Администрация сайта посоветовала всем, чья информация хранилась в скомпрометированной  БД, изменить свой пароль и на других ресурсах, в случае если пароль един для доступа на несколько сайтов. Несмотря на то, что Mozilla утверждает, что доступ к файлу получил только один пользователь, они могут ошибаться, или этот пользователь может оказаться злоумышленником. «Запомните, - призывает представитель Mozilla. - Уникальный пароль это требование, а не роскошь».
«Если вы получили уведомление от Mozilla, что ваш пароль оказался скомпрометирован, не открывайте вложенные в сообщение файлы и не переходите по предлагаемым ссылкам для обновления ваших аутентификационных записей.

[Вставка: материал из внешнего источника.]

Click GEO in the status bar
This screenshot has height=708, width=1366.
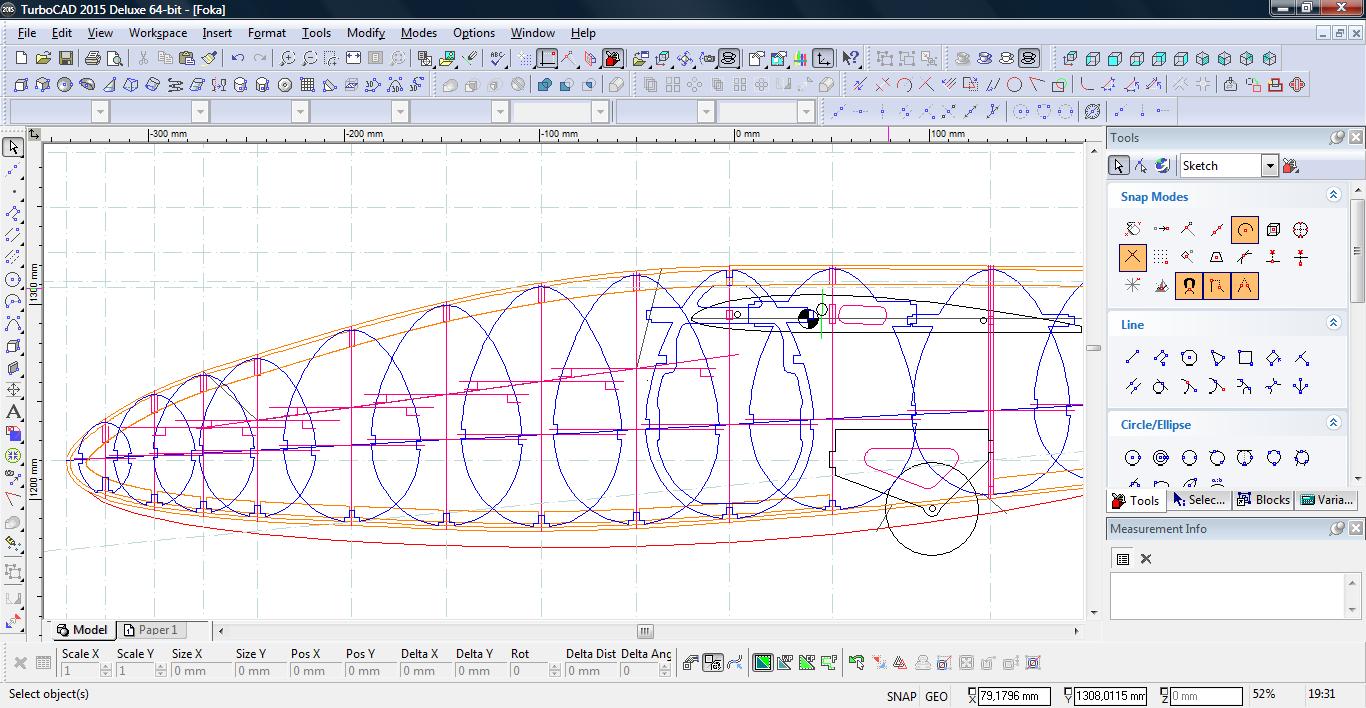click(936, 696)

Это уловки мошенников», - остерегает представитель Mozilla.
Ситуацию прокомментировал главный аналитик InfoWatch Н.Федотов: «Уникальный пароль - это требование, а не роскошь» - так сказал представитель АМО.
Владелец ресурса совершает банальную ошибку - требует от пользователя уникальности и эксклюзивности пароля. Такой подход напрочь игнорирует реальность.
У каждого современного пользователя есть десятки ресурсов, с которыми надо работать. И каждый ресурс хочет, чтоб пользователь задал пароль:
(а) несловарный, (б) уникальный, (в) длинный, да ещё к тому же (г) держал его в голове. Требования, в принципе, верные. Но выполнить их для всех невозможно. Ёмкость памяти современного человека за последние сто лет не возросла ни на байт. Она составляет 3-4 хороших пароля. И на это число эксклюзивно претендуют десятки систем аутентификации. Что это, если не игнорирование реальности? Заведомо неисполнимые требования - путь к уязвимостям и утечкам».